### [TEXT TO READ]
——————
Symbolism or Substance? The Real State of the State of California
Introduction
Despite the flowery rhetoric and awkward humor in Governor Jerry Brown’s short-on-words and short-on-ideas January 31, 2011 State of the State address, California is actually in dire condition. We are mired in a $25 billion budget deficit, 12.5% unemployment, one of the worst housing markets in the state’s history, increased prices and cost-of-living, and $650 billion-plus in bond and pension obligations that weigh heavily on our future. Earlier today Moodys changed their way of treating our pension obligations so that it’s the same as our bond debt, which will further lower California’s already very poor A1 debt rating. (ref: Moodys, below)
The current January 26 Public Policy Institute of California poll indicates that 61% of voters think California is not moving in the right direction. (ref: PPIC, below) There is no indication that this perception will improve anytime soon as the deficit continues, unemployment remains too high, consumer prices keep increasing, and the housing market still has not hit bottom. We are facing the biggest decline in Califonians’ standard of living since the Great Depression, and 58% of voters disapprove of the Legislature and have no confidence in them to solve the problems. (PPIC)
But most important, the proposals that the Governor has been putting forward will not even scratch the surface of the problem. They are symbolic rather than substantial, words rather than deeds, and are effectively meaningless.
——————
### [RAW DATA]
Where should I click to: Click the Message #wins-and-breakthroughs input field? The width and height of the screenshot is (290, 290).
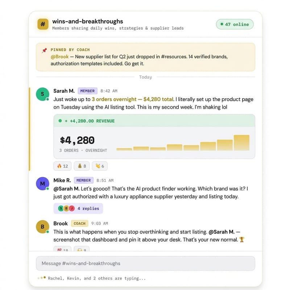click(145, 263)
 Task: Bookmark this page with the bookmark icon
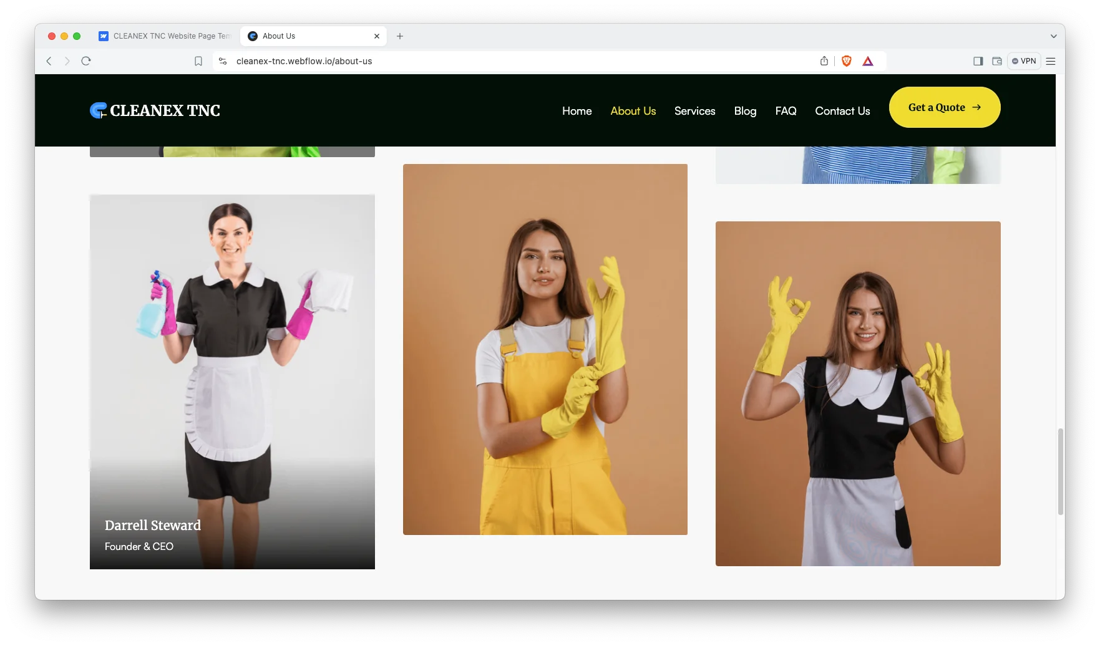point(198,61)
——————
### [WHAT IS REQUIRED]
Please reproduce the passage of the piece on the state of California above from "The current January" to "the problems. (PPIC)", word for word.

### [TASK SOLUTION]
The current January 26 Public Policy Institute of California poll indicates that 61% of voters think California is not moving in the right direction. (ref: PPIC, below) There is no indication that this perception will improve anytime soon as the deficit continues, unemployment remains too high, consumer prices keep increasing, and the housing market still has not hit bottom. We are facing the biggest decline in Califonians’ standard of living since the Great Depression, and 58% of voters disapprove of the Legislature and have no confidence in them to solve the problems. (PPIC)